Catherine Badgley on Our Food Sytem


I decided this semester to write a profile about a former professor of mine, and a very respected researcher in her field. The profile wound up being about the research that interests her and the food system. 

It was an amazing experience firstly, because I learnt about some key interviewing skills, but also because I learnt about a new field. I knew nearly nothing about biodiversity in the context of food and seeing the passion Dr. Catherine Badgley has for her field inspires me in my own work, even now.


It is 1987 and it is a drought year in the western US as Catherine Badgley looks across the public land that is leased to local ranchers. She sees overgrazed land and a few skinny cows on the bare ground. She sees the bleached bones of a cow gathering dust.

This is what pushes Badgley to speak out about the true nature of our food system and raise food in such a way that native ecosystems can thrive rather than be devastated by the way we use them.

UntitledBadgley, 64, is a professor in the Department of Ecology and Evolutionary Biology at the University of Michigan and also a hobby farmer at her home in Chelsea. From her own experiences with farming and her research at the University she has become very familiar with organic practices.

Not only is she interested in organic farming in her own life, but she also sees the practice as being plausible on a larger scale to bring healthy food to most Americans. Several years ago she co-authored an important paper to this effect, outlining the feasibility of organic yields matching those of existing crops. This paper has been hugely cited and seems to be an area of contention in the field. While many deny organics believing they yield too little edible food, Badgley and her colleagues say it is an entirely viable large-scale option and this sort of research is the first step toward creating a more sustainable food system.

Growing food in her own garden has helped Badgley in her research. “It’s given me a sense of how feasible it is to grow food for yourself and also to have a diet over the year based on what’s seasonally available” says Badgley. “It tastes good, it’s healthy, and I know how it was grown.”
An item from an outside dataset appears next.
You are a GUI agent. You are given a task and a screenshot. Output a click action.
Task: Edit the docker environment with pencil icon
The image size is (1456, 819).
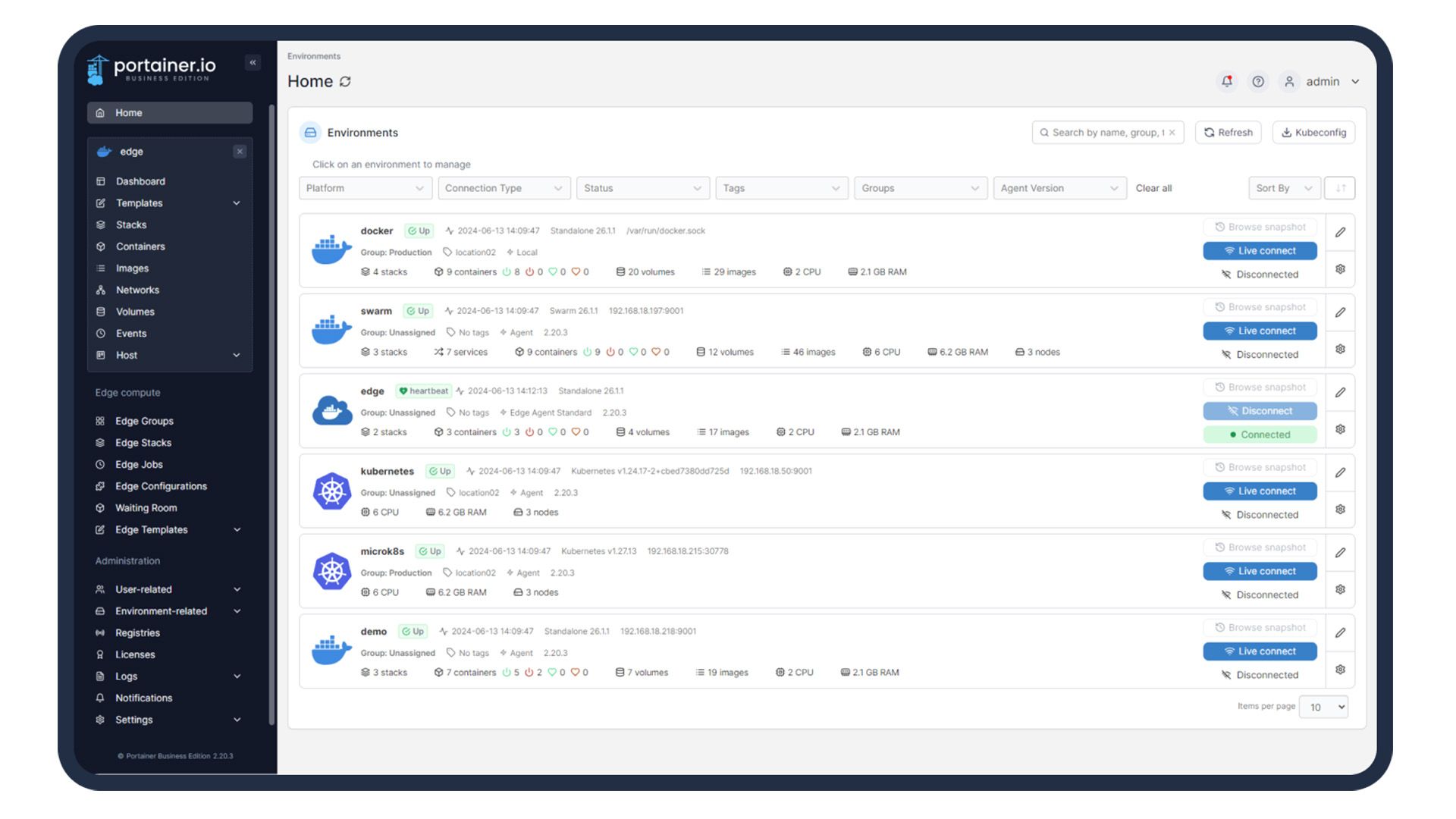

“Seasonal eating is pretty simple,” she says. Badgley planned ahead by storing vegetables like onions, potatoes, and winter squash and is now looking forward to the fresh fruits and vegetables she can harvest this summer.

She is inspired by her own farming, but Badgley is especially driven by observing the state of our current food landscape. The existing subsidy system, for example, “encourages overproduction of the grains and of the milk, and that drives the prices down,” she says. This means that, at least in the livestock business, the larger corporations end up on top and unfortunately these tend to be confined animal feeding operations (CAFOs).

Beside the moral concerns of the confinement of animals, there are other costs associated with the practice. According to Badgley, the food that we get from these operations is not as cheap as it seems. “A lot of its costs are not paid at the checkout counter. They’re paid in our health system and environmental clean up and other kinds of long-term environmental damage,” she says. This could mean that the organic food that we deem to be “so expensive” may in fact be cheaper than the mass produced food we see at Wal-mart.

She is currently trying to combat these issues through a campus-wide program called The Sustainable Food Initiative. Along with a group of other faculty on campus, Badgley is fostering interest in the sustainable food system at an academic level to transform the way we think about food intellectually and further promote leadership in the field. The program has already hired four faculty members toward this goal.

As Badgley continues hiring faculty and writing about sustainability she hopes to create a new and growing dialogue about the possibilities for sustainable agriculture. “Species and ecosystems around the world are being devastated by our current industrial system of agriculture,” she says. But she intends for those dust-caked and starving cows to be the last memories she has of our broken food system as she continues her long career toward sustainability.